We all know that physical activity is beneficial to our bodies in so many ways, but not many people know what type of activity can help us fight insomnia. In order to answer this question, Feifei Wang and Szilvia Boros conducted a systematic review by searching a number of academic papers published from January 2010 and June 2018². Their study found that moderate physical activity is more effective than vigorous activity for improving sleep quality.
If you’re struggling to fall asleep, try to implement some moderate exercise in your routine such as 30 minutes of aerobics.
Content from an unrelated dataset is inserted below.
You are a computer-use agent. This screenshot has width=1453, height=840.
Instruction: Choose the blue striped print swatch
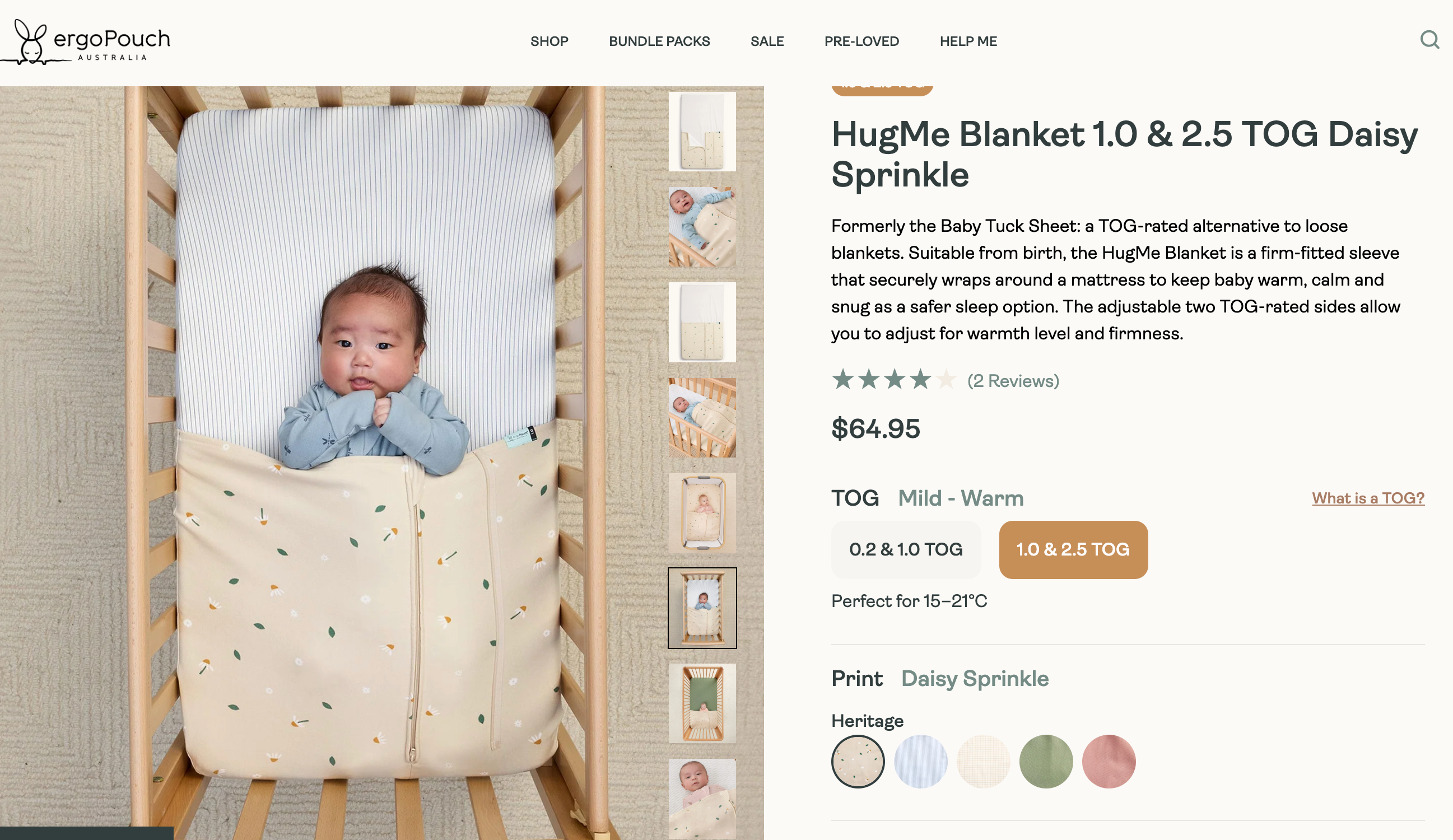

A brisk walk or a bike commute could have the same effect.
Note: If you continue to have trouble sleeping, do speak to your GP who may be able to unlock the issues causing the insomnia.
Here comes the Science…
1. Cohen, Sheldon, et al. “Sleep habits and susceptibility to the common cold.” Archives of internal medicine 169.1 (2009): 62-67.
2. Wang, Feifei, and Szilvia Boros. “The effect of physical activity on sleep quality: a systematic review.” European Journal of Physiotherapy 23.1 (2021): 11-18.
3. He, Jing-wen, et al. “Effect of restricting bedtime mobile phone use on sleep, arousal, mood, and working memory: a randomized pilot trial.” PloS one 15.2 (2020): e0228756.
4. Liu, Yu, et al. “The effectiveness of diaphragmatic breathing relaxation training for improving sleep quality among nursing staff during the COVID-19 outbreak: a before and after study.” Sleep medicine 78 (2021): 8-14.
5. Godos, Justyna, et al. “Adherence to the mediterranean diet is associated with better sleep quality in Italian adults.” Nutrients 11.5 (2019): 976.
6. Lau, Way KW, et al. “Potential mechanisms of mindfulness in improving sleep and distress.” Mindfulness 9.2 (2018): 547-555.